* INFORMATION SUPPLIED
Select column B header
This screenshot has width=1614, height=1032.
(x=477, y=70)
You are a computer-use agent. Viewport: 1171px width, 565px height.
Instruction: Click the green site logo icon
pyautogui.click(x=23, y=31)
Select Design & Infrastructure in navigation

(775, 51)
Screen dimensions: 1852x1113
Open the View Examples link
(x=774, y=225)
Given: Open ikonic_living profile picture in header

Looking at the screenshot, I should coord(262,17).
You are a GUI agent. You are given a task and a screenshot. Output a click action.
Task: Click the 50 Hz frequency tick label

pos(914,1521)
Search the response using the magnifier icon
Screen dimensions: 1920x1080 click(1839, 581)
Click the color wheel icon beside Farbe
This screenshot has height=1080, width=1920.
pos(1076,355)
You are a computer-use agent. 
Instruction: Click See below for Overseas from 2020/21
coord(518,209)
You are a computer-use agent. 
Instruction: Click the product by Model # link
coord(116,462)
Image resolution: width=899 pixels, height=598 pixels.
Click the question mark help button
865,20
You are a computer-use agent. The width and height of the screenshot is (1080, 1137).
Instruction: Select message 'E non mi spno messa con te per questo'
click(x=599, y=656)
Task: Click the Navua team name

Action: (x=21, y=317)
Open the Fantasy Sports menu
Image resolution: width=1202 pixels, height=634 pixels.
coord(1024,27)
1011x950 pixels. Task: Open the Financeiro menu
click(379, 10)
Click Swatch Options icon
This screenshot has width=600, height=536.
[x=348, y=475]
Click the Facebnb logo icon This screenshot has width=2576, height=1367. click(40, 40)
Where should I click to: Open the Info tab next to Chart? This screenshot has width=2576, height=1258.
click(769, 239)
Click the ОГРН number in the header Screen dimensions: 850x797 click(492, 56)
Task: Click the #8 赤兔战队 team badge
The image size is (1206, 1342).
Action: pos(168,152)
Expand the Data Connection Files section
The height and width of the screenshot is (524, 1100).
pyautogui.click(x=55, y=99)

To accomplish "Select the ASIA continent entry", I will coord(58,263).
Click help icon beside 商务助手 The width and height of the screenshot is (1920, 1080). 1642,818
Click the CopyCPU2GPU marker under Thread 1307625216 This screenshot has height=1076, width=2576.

* PROBLEM TO WORK ON
Rewrite all of the material above as a numbered list, one line per item, and leave out the blank lines.

* THE SOLUTION
1. Select column B header
2. This screenshot has width=1614, height=1032.
3. (x=477, y=70)
4. You are a computer-use agent. Viewport: 1171px width, 565px height.
5. Instruction: Click the green site logo icon
6. pyautogui.click(x=23, y=31)
7. Select Design & Infrastructure in navigation
8. (775, 51)
9. Screen dimensions: 1852x1113
10. Open the View Examples link
11. (x=774, y=225)
12. Given: Open ikonic_living profile picture in header
13. Looking at the screenshot, I should coord(262,17).
14. You are a GUI agent. You are given a task and a screenshot. Output a click action.
15. Task: Click the 50 Hz frequency tick label
16. pos(914,1521)
17. Search the response using the magnifier icon
18. Screen dimensions: 1920x1080 click(1839, 581)
19. Click the color wheel icon beside Farbe
20. This screenshot has height=1080, width=1920.
21. pos(1076,355)
22. You are a computer-use agent. 
23. Instruction: Click See below for Overseas from 2020/21
24. coord(518,209)
25. You are a computer-use agent. 
26. Instruction: Click the product by Model # link
27. coord(116,462)
28. Image resolution: width=899 pixels, height=598 pixels.
29. Click the question mark help button
30. 865,20
31. You are a computer-use agent. The width and height of the screenshot is (1080, 1137).
32. Instruction: Select message 'E non mi spno messa con te per questo'
33. click(x=599, y=656)
34. Task: Click the Navua team name
35. Action: (x=21, y=317)
36. Open the Fantasy Sports menu
37. Image resolution: width=1202 pixels, height=634 pixels.
38. coord(1024,27)
39. 1011x950 pixels. Task: Open the Financeiro menu
40. click(379, 10)
41. Click Swatch Options icon
42. This screenshot has width=600, height=536.
43. [x=348, y=475]
44. Click the Facebnb logo icon This screenshot has width=2576, height=1367. click(40, 40)
45. Where should I click to: Open the Info tab next to Chart? This screenshot has width=2576, height=1258.
46. click(769, 239)
47. Click the ОГРН number in the header Screen dimensions: 850x797 click(492, 56)
48. Task: Click the #8 赤兔战队 team badge
49. The image size is (1206, 1342).
50. Action: pos(168,152)
51. Expand the Data Connection Files section
52. The height and width of the screenshot is (524, 1100).
53. pyautogui.click(x=55, y=99)
54. To accomplish "Select the ASIA continent entry", I will coord(58,263).
55. Click help icon beside 商务助手 The width and height of the screenshot is (1920, 1080). 1642,818
56. Click the CopyCPU2GPU marker under Thread 1307625216 This screenshot has height=1076, width=2576.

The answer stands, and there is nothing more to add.